The donor-class press has tried to dismiss Barr as a political operative — a protégé of Senator Warren who missed the interest-rate risk at Silicon Valley Bank. But the opposite is true: Barr’s direct oversight of the Silicon Valley Bank and Signature Bank collapses provides operational insight into basic interest-rate risks, making his warning authoritative. Barr resigned as vice chair for supervision after the Trump administration rendered his position untenable, removing a principal regulatory objector before the leadership transition. His public opposition is not a partisan maneuver; it is a defense of public liquidity reserves against conversion to private-sector advantage.

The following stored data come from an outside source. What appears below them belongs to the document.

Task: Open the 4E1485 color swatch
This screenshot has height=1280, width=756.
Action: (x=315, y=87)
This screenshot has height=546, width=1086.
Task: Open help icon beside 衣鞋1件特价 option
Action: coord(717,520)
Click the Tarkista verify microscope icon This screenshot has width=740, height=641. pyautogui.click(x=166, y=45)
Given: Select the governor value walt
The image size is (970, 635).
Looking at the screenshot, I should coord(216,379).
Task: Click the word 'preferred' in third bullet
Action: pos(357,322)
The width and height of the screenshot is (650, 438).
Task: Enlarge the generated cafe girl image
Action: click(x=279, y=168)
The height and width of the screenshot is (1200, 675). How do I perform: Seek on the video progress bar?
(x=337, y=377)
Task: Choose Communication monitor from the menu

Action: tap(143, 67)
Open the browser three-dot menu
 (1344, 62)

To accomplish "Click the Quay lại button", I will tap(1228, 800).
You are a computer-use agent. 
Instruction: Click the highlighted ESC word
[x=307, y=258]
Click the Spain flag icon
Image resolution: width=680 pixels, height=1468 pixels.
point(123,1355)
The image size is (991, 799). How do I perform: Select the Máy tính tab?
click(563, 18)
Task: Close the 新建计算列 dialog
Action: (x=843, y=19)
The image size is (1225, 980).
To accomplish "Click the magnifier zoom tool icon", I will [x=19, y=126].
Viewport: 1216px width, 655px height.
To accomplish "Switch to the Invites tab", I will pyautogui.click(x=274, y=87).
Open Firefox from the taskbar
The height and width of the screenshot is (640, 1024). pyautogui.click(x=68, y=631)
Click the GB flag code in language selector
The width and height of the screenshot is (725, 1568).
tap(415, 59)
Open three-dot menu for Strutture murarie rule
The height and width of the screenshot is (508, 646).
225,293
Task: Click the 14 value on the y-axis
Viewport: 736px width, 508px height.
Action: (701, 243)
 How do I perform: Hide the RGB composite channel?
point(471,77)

Next up was Fed Governor Christopher Waller, who said in a speech on the day of Warsh’s confirmation that he no longer favors cutting interest rates. Waller explicitly refused to rule out future fed-funds rate hikes if inflation trajectories do not abate, citing inflationary pressure from the Iran oil shock. The next Federal Open Market Committee meeting begins June 16, placing immediate rate decisions on the agenda.
Waller’s policy shift tracks economic data rather than political alignment with the new chair. Waller dissented in January favoring a rate cut due to labor market weakness and voted in April for an FOMC statement containing an easing bias. With labor market conditions largely unchanged and crude prices surging due to the U.S.-led military engagement in Iran, Waller’s pivot reflects a data-driven assessment of inflationary risk. While the donor-class narrative paints Waller’s shift as internal maneuvering born of personal slight, his posture signals a commitment to institutional integrity, shielding monetary policy from executive and political pressure.
Effective central bank governance requires governors to publicly articulate stability risks rather than defer quietly to an incoming chairmanship. The current policy transition tests central bank independence against expectations of donor-class and executive loyalty. Warsh’s early tenure reveals which governors will prioritize public financial stability over alignment with the new chair’s agenda. At least the public is finding out who its internal guardians are.